Figure 3.

Proposed mechanism for the thermal activation behavior of the CP-1 catalyst (reproduced from ref (13)). A series of schematic diagrams which illustrate the thermal evolution process of the (a) CP-1 (acid-into-base), (b) CP-2 (base-into-acid), and (c) DP-1 (acid-into-base) catalysts. The CP-1 catalyst (column a) has a much larger amount of atomic Au species buried inside the support material after only being dried as compared to the CP-2 and DP-1 catalysts (columns b and c, respectively). Therefore, after calcination at 300 °C, the loss of the more active smaller Au species (i.e., sub-nm clusters and 1–3 nm Au particles) due to agglomeration can be replenished in the CP-1 catalysts by the outward diffusion of the “trapped” internal Au species, which is not possible in the case of the CP-2 and DP-1 catalysts.

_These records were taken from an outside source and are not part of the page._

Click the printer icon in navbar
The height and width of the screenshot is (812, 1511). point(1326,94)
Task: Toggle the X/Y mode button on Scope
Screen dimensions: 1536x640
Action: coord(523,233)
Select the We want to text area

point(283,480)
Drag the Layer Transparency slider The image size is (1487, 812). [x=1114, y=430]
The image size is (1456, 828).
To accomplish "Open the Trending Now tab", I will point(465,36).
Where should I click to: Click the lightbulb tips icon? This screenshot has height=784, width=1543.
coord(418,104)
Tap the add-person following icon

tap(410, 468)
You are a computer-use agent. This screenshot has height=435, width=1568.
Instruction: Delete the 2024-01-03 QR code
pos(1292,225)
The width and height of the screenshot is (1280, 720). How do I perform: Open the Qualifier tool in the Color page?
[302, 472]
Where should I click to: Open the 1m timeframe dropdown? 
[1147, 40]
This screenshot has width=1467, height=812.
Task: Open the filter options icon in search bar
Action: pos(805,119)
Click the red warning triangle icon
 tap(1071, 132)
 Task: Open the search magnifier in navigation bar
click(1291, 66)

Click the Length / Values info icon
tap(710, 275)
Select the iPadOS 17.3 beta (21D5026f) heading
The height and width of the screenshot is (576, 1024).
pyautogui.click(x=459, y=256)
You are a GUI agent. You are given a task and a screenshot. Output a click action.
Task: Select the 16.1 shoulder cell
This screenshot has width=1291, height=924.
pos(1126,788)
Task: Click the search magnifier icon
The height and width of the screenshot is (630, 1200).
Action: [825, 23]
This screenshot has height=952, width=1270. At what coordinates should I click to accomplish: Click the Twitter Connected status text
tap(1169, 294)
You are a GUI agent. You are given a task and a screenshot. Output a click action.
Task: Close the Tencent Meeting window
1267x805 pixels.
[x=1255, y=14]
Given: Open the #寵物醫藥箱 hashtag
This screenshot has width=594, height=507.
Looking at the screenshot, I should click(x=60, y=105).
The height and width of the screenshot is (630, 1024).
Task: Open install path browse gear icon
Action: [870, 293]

As a result, the CP-1 catalyst after calcination at 300 °C can be even more active than the dried only stage (as highlighted by the dashed box). However, after prolonged calcination at higher temperatures (i.e., the 500 °C treatment) the Au reserves inside the CP-1 support particle eventually get depleted, and the catalytic activity decreases close to zero due to agglomeration of the surface Au species.